**GOAL**
Please repeat the rows from the line with "Select 我的 Lottie menu entry" to the line with "click(x=352, y=803)", both included, with nothing else.

**DATASET CONTENT**

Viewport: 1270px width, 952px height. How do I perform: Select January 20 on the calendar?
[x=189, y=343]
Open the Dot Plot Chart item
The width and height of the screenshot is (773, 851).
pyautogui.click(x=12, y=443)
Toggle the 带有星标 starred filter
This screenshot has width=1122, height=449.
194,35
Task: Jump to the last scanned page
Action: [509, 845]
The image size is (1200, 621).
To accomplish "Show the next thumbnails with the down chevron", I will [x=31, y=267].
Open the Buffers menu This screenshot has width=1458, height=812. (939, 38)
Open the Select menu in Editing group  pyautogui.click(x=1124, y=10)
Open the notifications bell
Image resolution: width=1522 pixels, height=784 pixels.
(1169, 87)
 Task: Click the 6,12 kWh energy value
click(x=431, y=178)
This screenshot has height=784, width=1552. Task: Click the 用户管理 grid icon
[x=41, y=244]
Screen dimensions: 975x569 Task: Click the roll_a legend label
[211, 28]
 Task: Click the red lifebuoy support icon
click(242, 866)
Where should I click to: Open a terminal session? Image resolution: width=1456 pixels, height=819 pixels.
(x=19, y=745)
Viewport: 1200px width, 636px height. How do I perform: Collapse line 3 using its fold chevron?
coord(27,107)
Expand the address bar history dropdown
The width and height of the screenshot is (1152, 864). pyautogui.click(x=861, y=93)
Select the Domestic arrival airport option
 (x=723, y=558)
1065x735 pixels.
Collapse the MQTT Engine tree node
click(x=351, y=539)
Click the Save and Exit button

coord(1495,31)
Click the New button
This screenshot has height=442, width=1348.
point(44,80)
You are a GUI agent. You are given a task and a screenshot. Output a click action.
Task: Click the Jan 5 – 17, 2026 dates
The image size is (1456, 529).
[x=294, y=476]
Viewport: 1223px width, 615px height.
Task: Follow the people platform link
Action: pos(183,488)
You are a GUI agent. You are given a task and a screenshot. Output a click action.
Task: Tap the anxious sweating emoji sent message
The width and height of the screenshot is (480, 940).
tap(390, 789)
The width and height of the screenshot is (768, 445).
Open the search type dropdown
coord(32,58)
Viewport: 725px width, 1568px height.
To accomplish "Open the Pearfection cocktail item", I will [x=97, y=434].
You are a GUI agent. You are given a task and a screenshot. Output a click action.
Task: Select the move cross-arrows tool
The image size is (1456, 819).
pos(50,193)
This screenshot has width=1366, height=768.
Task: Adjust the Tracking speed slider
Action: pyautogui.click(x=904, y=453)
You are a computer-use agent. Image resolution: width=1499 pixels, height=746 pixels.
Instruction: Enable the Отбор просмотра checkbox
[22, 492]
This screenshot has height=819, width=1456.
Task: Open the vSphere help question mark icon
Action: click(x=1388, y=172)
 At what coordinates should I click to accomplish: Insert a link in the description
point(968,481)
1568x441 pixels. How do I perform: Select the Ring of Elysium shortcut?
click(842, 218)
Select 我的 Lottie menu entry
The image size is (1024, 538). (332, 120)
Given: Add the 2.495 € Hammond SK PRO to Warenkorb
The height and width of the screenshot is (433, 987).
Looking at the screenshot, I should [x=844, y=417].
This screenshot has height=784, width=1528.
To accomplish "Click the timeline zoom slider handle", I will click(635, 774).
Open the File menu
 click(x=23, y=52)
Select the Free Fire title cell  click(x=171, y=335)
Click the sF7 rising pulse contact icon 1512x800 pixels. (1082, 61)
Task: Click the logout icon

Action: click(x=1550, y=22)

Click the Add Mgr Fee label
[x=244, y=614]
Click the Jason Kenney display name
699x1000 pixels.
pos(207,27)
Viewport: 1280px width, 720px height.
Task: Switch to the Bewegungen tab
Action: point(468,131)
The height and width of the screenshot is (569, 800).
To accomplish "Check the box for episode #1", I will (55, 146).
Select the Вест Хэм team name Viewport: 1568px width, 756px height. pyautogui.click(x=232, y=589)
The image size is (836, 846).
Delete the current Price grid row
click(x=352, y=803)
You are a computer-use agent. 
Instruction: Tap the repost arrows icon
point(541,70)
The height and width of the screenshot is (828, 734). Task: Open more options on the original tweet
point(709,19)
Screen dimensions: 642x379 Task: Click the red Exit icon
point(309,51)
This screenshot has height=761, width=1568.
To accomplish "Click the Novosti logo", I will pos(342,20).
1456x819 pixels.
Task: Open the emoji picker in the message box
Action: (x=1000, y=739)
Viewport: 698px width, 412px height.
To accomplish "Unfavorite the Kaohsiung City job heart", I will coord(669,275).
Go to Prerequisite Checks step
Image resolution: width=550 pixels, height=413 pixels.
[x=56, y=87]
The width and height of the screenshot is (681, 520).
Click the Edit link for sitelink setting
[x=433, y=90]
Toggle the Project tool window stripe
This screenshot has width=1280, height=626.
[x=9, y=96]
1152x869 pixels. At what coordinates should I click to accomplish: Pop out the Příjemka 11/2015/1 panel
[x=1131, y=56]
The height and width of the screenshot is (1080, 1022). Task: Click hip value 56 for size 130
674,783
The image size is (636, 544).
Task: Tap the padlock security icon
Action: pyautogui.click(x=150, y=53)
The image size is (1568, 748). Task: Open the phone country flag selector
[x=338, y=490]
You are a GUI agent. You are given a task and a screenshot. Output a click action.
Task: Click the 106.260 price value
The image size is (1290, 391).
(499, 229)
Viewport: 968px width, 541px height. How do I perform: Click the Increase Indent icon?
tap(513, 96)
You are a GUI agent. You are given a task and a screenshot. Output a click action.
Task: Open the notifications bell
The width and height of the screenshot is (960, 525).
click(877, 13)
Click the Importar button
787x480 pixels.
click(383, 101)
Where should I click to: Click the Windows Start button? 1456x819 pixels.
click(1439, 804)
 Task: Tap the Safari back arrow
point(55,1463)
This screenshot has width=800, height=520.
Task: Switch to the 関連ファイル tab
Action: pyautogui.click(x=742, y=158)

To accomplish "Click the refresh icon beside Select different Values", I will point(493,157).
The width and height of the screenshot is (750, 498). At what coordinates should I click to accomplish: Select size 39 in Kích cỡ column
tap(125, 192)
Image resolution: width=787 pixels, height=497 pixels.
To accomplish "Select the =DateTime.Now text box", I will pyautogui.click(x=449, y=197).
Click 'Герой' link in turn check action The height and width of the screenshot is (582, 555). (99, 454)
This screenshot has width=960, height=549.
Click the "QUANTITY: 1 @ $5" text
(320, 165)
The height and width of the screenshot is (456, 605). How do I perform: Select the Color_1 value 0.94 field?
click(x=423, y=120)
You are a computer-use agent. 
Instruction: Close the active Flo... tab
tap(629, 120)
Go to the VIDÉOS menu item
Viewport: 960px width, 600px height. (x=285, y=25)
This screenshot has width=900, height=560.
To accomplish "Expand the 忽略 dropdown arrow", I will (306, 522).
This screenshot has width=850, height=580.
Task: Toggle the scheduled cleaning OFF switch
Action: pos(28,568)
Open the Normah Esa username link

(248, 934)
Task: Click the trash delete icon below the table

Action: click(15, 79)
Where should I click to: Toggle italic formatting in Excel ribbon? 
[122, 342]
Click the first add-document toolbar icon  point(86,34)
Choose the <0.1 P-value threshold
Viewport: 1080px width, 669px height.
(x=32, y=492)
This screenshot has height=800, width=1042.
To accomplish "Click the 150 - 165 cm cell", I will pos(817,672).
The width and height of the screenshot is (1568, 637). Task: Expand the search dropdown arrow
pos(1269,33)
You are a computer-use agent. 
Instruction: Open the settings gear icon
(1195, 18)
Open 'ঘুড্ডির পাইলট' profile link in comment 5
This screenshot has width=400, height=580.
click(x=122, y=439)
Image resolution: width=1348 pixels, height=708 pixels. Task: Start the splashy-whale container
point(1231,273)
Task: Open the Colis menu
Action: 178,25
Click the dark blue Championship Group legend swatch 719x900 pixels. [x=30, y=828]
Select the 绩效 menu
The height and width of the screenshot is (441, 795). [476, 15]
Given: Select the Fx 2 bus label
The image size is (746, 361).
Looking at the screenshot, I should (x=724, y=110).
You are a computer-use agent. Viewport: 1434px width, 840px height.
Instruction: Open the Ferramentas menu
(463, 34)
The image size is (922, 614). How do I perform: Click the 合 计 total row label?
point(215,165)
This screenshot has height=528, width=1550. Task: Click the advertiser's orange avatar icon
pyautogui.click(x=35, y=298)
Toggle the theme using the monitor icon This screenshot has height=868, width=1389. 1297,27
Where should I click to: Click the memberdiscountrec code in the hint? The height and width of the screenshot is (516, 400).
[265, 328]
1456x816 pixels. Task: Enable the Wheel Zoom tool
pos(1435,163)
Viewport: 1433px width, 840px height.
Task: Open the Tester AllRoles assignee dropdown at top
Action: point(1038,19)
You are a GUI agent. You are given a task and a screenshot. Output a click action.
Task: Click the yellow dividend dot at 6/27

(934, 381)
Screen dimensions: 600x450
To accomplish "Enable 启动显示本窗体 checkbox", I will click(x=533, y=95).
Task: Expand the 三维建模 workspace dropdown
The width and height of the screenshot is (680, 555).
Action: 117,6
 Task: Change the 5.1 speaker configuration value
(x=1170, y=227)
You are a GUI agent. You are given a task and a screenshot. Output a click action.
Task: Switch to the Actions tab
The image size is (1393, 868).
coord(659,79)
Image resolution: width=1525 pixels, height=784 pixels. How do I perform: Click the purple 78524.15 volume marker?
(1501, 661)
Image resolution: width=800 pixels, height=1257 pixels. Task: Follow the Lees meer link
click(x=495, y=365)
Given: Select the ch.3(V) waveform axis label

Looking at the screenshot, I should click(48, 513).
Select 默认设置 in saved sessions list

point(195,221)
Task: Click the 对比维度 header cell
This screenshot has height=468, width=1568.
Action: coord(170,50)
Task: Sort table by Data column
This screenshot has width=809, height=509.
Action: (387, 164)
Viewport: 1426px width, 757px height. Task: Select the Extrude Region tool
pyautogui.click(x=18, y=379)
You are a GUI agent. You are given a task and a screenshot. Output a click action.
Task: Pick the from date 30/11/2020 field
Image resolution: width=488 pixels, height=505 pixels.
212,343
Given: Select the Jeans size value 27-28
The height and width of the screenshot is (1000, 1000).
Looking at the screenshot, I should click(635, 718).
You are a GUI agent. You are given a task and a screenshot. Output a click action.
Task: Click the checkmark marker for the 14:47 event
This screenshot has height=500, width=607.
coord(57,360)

**TASK ANSWER**
Select 我的 Lottie menu entry
The image size is (1024, 538). (332, 120)
Given: Add the 2.495 € Hammond SK PRO to Warenkorb
The height and width of the screenshot is (433, 987).
Looking at the screenshot, I should [x=844, y=417].
This screenshot has height=784, width=1528.
To accomplish "Click the timeline zoom slider handle", I will click(635, 774).
Open the File menu
 click(x=23, y=52)
Select the Free Fire title cell  click(x=171, y=335)
Click the sF7 rising pulse contact icon 1512x800 pixels. (1082, 61)
Task: Click the logout icon

Action: click(x=1550, y=22)

Click the Add Mgr Fee label
[x=244, y=614]
Click the Jason Kenney display name
699x1000 pixels.
pos(207,27)
Viewport: 1280px width, 720px height.
Task: Switch to the Bewegungen tab
Action: point(468,131)
The height and width of the screenshot is (569, 800).
To accomplish "Check the box for episode #1", I will (55, 146).
Select the Вест Хэм team name Viewport: 1568px width, 756px height. pyautogui.click(x=232, y=589)
The image size is (836, 846).
Delete the current Price grid row
click(x=352, y=803)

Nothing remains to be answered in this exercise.